So this is the part of the blog where i update on my dating life haha.......oh jeez. So dating has been crazy for me the past year....i havent really found any guys i want to have a relationship with...well...one...but he decided to be a manwhore so that didnt work out. I have dated around a lil bit this summer and its been alot of fun. Nobody i feel completely gaga over though. Until like a couple weeks ago. but we'll see how that works out :-) Well...i wont tell you his name...but i met him..he lives in utah. He is super cute and genuine. I love talking to him more than anyone else. We talk every night for hours...and we never run out of things to say. ever. He makes me laugh so much...and his voice is really hott. (the voice thing was kinda an inside joke) Its the first guy ive really clicked with in a long time. Our personalities just really mesh. its freakin sweet. Plus, he is my type. I have trouble finding my type haha. The way he talks, the activities he likes to do, the way he dresses..its just me :-) Just one more reason to be super stoked to move to utah! i can hang out with him all the time!

So.... life is good. i cant complain. Yeah, ill really miss living with lacey this fall...but who knows. Maybe ill get to room with her later down the college line. i really miss her...and even though she is far away, she'll always be my best friend. I love her soooo much! wow....i made that sound like we are dating. awkward. anyways. haha. bye.

Tuesday, March 25, 2008

gayness.
· · · · · · ·
Set task 1
Please output the blog post starting with "So.... life is" and going on through "anyways. haha. bye.".
Set task 2
List each thing the blog post gives as making him the writer's type.
The material after this blog post isn't needed for anything here.

Collected data
· · · · · · ·
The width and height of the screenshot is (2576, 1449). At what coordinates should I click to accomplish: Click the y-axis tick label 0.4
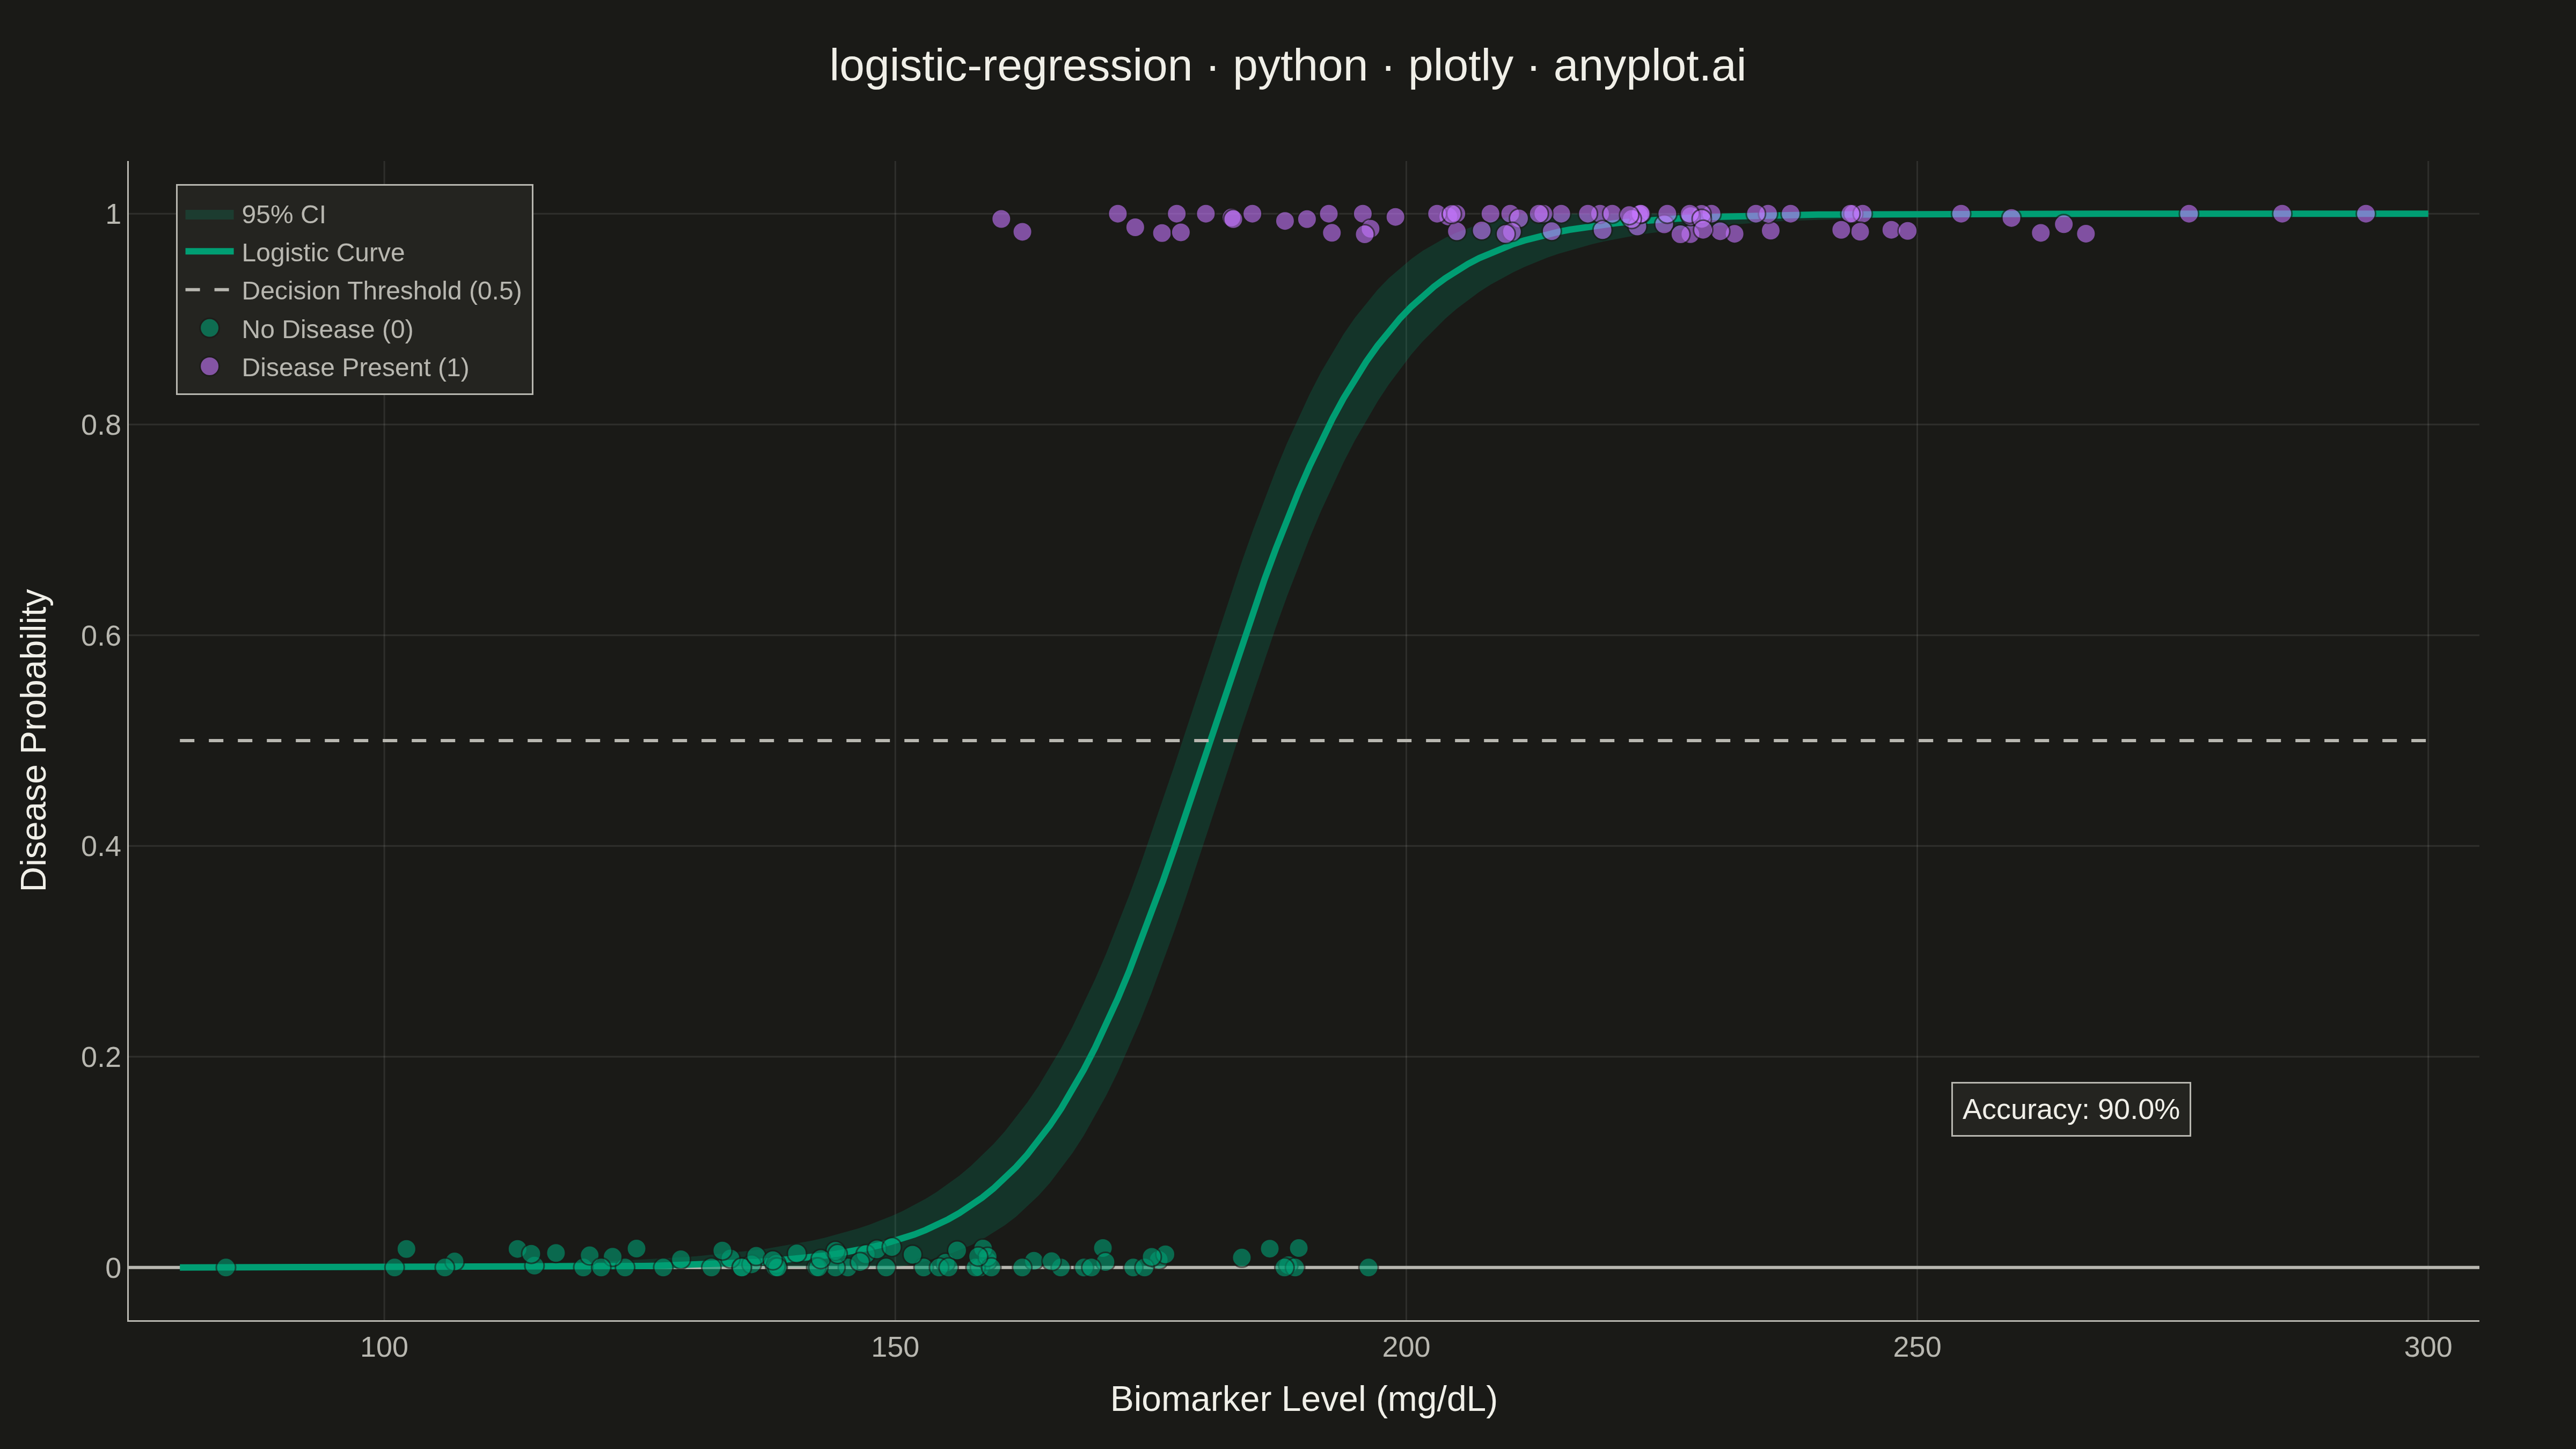(101, 846)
· · · · · · ·
Result 1
So.... life is good. i cant complain. Yeah, ill really miss living with lacey this fall...but who knows. Maybe ill get to room with her later down the college line. i really miss her...and even though she is far away, she'll always be my best friend. I love her soooo much! wow....i made that sound like we are dating. awkward. anyways. haha. bye.

Result 2
- the way he talks
- the activities he likes to do
- the way he dresses